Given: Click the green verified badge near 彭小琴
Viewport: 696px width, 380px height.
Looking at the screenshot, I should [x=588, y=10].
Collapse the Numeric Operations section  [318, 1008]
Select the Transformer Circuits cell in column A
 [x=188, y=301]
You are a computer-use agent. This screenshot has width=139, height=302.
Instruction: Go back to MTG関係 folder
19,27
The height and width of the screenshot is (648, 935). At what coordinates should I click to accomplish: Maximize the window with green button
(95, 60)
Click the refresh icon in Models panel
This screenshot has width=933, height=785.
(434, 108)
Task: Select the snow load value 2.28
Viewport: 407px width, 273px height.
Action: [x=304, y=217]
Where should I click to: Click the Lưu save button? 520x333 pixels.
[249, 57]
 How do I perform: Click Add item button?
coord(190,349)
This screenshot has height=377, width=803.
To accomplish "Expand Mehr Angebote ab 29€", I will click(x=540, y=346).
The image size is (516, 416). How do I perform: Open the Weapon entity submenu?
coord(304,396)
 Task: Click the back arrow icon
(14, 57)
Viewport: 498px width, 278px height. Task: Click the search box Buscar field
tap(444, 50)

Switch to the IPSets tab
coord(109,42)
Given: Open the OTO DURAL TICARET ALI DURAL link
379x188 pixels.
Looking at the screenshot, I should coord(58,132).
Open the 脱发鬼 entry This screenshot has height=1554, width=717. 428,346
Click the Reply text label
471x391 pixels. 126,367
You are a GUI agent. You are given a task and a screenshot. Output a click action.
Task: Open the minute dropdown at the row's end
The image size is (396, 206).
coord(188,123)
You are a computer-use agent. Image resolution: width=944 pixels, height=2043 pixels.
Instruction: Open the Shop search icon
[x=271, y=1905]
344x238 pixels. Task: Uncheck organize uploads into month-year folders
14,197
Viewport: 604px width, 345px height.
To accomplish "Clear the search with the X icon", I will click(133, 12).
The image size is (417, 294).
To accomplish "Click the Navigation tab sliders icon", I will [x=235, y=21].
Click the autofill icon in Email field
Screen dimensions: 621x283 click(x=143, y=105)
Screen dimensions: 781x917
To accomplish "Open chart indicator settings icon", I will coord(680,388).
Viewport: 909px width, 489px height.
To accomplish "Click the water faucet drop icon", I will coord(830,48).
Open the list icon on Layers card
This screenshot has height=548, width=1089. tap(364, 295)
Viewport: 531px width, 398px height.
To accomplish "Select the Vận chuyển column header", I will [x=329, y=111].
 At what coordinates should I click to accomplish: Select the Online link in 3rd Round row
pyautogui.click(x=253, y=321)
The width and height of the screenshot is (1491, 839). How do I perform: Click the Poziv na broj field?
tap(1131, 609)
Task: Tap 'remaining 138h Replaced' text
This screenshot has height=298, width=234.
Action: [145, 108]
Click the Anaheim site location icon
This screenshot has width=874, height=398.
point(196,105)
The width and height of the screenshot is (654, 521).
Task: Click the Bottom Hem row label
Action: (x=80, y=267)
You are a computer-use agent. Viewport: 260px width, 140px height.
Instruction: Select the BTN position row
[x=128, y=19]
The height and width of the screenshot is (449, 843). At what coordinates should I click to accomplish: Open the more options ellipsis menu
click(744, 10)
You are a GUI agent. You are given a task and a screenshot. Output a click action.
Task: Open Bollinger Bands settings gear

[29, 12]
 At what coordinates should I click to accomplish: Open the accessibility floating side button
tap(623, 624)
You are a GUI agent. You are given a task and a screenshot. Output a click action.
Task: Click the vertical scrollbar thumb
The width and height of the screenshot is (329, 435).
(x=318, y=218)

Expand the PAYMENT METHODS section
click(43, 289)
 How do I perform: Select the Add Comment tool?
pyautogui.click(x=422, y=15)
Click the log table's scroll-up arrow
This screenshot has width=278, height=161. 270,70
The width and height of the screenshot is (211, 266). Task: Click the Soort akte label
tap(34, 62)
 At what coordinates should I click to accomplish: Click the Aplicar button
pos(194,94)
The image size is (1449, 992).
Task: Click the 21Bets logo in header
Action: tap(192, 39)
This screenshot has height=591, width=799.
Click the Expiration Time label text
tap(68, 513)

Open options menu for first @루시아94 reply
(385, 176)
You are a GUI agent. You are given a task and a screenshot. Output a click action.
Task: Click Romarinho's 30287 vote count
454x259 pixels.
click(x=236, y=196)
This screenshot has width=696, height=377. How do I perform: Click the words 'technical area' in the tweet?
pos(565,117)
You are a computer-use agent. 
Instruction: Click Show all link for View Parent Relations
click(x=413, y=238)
------------------------------------------------
_What the task asks:_ Beginning with the top line of the data above, output every line exactly until the one that contains "Screen dimensions: 781x917", and include that one too.

_Output of the task:_
Given: Click the green verified badge near 彭小琴
Viewport: 696px width, 380px height.
Looking at the screenshot, I should [x=588, y=10].
Collapse the Numeric Operations section  [318, 1008]
Select the Transformer Circuits cell in column A
 [x=188, y=301]
You are a computer-use agent. This screenshot has width=139, height=302.
Instruction: Go back to MTG関係 folder
19,27
The height and width of the screenshot is (648, 935). At what coordinates should I click to accomplish: Maximize the window with green button
(95, 60)
Click the refresh icon in Models panel
This screenshot has width=933, height=785.
(434, 108)
Task: Select the snow load value 2.28
Viewport: 407px width, 273px height.
Action: [x=304, y=217]
Where should I click to: Click the Lưu save button? 520x333 pixels.
[249, 57]
 How do I perform: Click Add item button?
coord(190,349)
This screenshot has height=377, width=803.
To accomplish "Expand Mehr Angebote ab 29€", I will click(x=540, y=346).
The image size is (516, 416). How do I perform: Open the Weapon entity submenu?
coord(304,396)
 Task: Click the back arrow icon
(14, 57)
Viewport: 498px width, 278px height. Task: Click the search box Buscar field
tap(444, 50)

Switch to the IPSets tab
coord(109,42)
Given: Open the OTO DURAL TICARET ALI DURAL link
379x188 pixels.
Looking at the screenshot, I should coord(58,132).
Open the 脱发鬼 entry This screenshot has height=1554, width=717. 428,346
Click the Reply text label
471x391 pixels. 126,367
You are a GUI agent. You are given a task and a screenshot. Output a click action.
Task: Open the minute dropdown at the row's end
The image size is (396, 206).
coord(188,123)
You are a computer-use agent. Image resolution: width=944 pixels, height=2043 pixels.
Instruction: Open the Shop search icon
[x=271, y=1905]
344x238 pixels. Task: Uncheck organize uploads into month-year folders
14,197
Viewport: 604px width, 345px height.
To accomplish "Clear the search with the X icon", I will click(133, 12).
The image size is (417, 294).
To accomplish "Click the Navigation tab sliders icon", I will [x=235, y=21].
Click the autofill icon in Email field
Screen dimensions: 621x283 click(x=143, y=105)
Screen dimensions: 781x917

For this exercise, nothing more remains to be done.